Calls for a Veterinary Agreement to Ease Trade Barriers
Industry groups and campaigners are urging Keir Starmer to uphold Labour’s election promise of securing a veterinary deal, known as a Sanitary and Phytosanitary (SPS) agreement, with the EU. This agreement could help reduce trade barriers and ease the burden of post-Brexit border checks.
Since officially leaving the single market on 1 January 2021, Britain has faced significant regulatory changes. The EU now treats the UK as a “third country,” requiring health certificates and conducting physical inspections for agricultural imports. Similarly, after delays, the UK imposed reciprocal measures on plant and animal imports in January 2023, with physical checks starting in April. These measures aim to prevent the importation of plant and animal diseases but have added substantial costs and administrative hurdles for exporters.

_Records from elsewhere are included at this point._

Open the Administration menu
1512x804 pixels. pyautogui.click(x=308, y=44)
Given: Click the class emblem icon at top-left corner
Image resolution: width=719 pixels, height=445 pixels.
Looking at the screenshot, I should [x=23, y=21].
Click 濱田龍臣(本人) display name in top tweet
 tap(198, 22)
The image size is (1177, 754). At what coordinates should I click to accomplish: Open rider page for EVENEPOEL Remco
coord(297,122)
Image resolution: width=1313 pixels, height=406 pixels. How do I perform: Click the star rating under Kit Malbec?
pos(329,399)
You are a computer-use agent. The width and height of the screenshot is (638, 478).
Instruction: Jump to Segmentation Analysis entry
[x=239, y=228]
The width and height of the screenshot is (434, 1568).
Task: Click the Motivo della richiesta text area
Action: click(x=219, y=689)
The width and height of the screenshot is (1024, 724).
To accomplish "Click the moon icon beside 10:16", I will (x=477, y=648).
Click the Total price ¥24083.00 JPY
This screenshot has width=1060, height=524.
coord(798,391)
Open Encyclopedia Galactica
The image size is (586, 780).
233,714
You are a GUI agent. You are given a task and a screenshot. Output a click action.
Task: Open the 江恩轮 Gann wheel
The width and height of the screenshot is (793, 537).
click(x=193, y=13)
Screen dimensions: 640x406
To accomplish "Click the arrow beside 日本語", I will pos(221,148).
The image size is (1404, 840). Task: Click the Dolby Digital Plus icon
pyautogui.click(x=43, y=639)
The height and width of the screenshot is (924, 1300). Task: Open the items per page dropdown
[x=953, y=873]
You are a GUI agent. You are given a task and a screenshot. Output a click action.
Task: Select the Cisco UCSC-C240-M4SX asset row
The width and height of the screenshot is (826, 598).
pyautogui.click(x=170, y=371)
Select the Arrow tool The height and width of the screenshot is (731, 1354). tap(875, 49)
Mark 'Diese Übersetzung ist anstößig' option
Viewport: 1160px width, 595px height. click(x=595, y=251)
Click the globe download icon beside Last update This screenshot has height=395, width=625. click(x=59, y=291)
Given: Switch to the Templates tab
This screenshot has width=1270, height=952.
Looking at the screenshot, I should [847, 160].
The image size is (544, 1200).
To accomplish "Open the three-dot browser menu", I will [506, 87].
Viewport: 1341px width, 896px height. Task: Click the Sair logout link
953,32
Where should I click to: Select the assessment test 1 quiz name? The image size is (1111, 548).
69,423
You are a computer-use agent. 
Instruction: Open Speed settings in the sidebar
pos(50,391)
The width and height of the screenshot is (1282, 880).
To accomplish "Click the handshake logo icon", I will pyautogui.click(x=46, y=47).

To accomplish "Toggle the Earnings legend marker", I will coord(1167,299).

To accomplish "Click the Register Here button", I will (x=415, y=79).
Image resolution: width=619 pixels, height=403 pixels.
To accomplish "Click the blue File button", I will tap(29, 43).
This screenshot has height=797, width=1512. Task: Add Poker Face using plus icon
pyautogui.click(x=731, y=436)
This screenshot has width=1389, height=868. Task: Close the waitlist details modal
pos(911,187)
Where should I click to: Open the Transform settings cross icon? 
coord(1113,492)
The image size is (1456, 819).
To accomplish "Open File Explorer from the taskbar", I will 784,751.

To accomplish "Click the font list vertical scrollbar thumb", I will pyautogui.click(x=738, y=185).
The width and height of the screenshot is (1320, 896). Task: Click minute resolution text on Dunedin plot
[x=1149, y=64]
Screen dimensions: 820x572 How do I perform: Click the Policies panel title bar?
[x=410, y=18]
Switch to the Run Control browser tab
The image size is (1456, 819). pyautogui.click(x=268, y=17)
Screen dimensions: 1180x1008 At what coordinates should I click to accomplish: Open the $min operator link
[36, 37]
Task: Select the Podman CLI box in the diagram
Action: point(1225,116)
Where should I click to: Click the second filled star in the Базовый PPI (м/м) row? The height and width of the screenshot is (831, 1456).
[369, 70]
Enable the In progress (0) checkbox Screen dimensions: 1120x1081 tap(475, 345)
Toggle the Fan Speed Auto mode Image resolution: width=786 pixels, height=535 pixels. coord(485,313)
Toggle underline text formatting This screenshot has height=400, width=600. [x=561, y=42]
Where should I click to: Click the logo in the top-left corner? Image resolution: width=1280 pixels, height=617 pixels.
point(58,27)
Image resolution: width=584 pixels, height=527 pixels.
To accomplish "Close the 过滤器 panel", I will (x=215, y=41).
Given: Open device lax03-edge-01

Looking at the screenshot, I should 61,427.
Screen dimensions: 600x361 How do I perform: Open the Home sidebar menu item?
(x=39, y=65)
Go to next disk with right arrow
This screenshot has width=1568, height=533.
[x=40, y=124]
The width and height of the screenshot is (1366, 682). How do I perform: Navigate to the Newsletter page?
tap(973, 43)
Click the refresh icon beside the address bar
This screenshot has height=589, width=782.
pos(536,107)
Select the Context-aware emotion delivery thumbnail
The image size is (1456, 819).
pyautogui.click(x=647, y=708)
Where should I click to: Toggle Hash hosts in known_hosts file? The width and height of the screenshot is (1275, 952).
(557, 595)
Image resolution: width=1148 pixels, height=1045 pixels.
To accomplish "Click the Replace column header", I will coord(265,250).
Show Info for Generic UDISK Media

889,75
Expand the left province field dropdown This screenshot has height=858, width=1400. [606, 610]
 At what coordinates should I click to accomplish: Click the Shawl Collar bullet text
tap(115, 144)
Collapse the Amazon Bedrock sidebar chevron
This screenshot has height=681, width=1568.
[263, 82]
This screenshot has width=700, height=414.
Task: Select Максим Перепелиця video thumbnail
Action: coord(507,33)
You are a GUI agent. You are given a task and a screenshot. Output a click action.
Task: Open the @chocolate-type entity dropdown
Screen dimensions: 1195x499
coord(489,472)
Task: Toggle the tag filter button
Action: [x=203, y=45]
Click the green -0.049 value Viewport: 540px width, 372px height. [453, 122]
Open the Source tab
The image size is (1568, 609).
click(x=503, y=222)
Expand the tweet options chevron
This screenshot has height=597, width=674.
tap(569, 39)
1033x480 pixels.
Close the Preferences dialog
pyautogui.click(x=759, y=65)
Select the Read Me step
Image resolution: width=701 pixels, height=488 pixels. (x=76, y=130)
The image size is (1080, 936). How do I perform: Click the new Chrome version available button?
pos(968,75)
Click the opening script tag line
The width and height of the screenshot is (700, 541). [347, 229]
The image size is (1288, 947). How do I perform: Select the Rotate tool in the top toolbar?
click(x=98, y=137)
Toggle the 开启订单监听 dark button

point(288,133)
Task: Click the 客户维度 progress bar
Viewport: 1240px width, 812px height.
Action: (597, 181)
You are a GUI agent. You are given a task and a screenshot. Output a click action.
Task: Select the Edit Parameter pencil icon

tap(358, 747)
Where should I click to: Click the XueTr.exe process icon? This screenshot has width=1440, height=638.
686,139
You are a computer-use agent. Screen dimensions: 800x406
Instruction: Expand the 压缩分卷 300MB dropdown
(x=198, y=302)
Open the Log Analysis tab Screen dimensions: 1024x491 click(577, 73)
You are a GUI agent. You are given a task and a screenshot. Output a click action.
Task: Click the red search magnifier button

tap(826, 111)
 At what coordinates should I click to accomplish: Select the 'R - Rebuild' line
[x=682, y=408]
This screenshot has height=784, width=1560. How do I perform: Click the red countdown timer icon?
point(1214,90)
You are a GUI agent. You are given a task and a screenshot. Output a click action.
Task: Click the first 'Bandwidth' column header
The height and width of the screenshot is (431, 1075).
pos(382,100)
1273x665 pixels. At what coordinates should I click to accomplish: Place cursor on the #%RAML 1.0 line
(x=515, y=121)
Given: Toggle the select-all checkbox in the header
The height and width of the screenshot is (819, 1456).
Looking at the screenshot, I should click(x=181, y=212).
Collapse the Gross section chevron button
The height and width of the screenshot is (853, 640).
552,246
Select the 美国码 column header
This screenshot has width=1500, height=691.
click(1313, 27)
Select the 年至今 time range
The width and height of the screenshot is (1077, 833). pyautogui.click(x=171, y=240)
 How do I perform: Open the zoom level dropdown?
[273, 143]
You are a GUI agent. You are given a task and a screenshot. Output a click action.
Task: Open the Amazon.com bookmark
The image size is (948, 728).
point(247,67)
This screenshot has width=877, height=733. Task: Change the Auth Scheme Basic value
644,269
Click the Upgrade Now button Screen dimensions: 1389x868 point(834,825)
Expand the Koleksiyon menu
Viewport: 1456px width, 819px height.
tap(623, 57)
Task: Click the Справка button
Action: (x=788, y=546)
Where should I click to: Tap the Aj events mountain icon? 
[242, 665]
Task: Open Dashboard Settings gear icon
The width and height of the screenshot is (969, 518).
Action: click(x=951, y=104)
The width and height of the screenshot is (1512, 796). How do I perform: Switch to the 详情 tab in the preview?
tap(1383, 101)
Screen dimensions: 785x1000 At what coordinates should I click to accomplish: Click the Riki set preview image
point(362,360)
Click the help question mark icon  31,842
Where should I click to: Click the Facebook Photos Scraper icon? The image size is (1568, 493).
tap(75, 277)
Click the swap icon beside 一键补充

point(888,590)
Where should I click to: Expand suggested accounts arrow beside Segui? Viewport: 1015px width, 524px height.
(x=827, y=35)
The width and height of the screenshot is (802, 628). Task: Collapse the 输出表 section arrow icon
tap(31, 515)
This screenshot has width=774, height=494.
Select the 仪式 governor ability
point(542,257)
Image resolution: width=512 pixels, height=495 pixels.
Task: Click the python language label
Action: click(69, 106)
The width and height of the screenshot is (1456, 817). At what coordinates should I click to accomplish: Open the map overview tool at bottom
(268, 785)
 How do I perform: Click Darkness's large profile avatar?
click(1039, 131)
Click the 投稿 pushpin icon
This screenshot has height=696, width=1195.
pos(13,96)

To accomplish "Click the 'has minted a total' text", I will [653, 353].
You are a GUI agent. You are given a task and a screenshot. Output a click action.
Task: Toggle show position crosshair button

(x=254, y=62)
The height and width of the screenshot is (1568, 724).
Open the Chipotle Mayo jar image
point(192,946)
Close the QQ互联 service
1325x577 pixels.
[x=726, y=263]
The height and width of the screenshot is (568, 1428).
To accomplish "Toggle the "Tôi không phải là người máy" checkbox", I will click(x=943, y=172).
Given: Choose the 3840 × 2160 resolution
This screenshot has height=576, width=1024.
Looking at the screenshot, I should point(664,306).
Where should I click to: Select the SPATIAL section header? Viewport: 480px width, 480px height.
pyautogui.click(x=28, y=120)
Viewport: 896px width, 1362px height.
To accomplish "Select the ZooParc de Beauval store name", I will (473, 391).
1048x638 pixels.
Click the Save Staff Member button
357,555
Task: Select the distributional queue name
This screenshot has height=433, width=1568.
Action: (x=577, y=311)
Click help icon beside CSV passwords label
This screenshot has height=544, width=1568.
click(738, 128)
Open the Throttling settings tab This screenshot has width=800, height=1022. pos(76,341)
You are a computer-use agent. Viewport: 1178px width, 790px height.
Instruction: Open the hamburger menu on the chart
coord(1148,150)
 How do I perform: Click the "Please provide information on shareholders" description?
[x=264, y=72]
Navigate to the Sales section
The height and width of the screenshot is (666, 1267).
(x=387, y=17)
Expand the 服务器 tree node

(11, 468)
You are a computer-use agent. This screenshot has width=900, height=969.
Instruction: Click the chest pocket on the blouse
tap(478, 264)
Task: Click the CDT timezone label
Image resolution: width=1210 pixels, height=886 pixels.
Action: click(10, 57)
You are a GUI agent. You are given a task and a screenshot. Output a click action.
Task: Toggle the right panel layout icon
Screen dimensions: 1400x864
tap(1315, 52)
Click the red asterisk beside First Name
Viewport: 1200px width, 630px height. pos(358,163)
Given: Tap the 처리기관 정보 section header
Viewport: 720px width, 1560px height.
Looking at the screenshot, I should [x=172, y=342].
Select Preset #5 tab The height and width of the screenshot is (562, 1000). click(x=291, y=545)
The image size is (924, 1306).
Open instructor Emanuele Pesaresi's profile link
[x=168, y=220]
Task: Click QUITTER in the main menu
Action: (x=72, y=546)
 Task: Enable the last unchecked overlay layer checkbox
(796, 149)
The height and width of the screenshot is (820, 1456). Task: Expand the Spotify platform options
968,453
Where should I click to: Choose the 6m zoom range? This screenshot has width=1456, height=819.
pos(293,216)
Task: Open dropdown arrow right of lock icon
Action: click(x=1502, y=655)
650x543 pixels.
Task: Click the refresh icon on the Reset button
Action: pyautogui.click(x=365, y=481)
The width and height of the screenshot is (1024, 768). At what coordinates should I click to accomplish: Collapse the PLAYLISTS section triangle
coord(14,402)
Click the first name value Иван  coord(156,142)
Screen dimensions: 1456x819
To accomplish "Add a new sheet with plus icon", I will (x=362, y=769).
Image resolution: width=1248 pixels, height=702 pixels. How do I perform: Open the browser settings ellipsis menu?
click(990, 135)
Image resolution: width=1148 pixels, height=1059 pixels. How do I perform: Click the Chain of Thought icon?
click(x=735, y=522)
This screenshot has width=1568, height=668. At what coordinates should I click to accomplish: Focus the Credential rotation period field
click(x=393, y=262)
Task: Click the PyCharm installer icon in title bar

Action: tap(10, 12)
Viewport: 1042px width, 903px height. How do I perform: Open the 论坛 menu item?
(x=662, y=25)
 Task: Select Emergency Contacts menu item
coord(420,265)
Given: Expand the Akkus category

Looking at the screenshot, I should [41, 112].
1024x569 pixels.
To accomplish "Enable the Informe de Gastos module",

The CITP report highlights that regulatory requirements have become a “major obstacle” to growth for many businesses. Since Brexit, exporters of meat and dairy products alone have spent over £205 million on export health certificates, according to an earlier report by The Guardian.
Regulatory Divergence Creates New Barriers
The CITP notes that regulatory divergence between the UK and the EU since Brexit has further complicated trade. For instance, the EU has introduced stricter standards in areas such as pesticides, veterinary drugs, and packaging, while the UK has implemented tighter animal welfare rules. These differences have increased trade barriers and further disrupted the free movement of goods.
The report emphasizes that harmonizing regulatory requirements through a robust SPS agreement could ease these challenges. However, experts warn that negotiations for such agreements could take years to conclude.
Industry Leaders Call for Action
Emma Knaggs, deputy chief executive of European Movement UK, stresses the urgency of establishing a new SPS agreement. She said, “The government needs to negotiate an agreement that reduces animal health checks, smooths trade across the Channel, and dramatically cuts post-Brexit red tape for UK exporters. Brexit has increased costs, spawned unprecedented bureaucracy, and seriously damaged trade.”
A government spokesperson acknowledged the potential benefits of an SPS agreement, stating, “We have been clear that a veterinary or SPS agreement could boost trade and deliver significant benefits for both sides. Final arrangements are subject to negotiations, but the UK and EU maintain similarly high standards.”
While the road to an SPS agreement may be long, both sides recognize its potential to alleviate the trade barriers created by Brexit.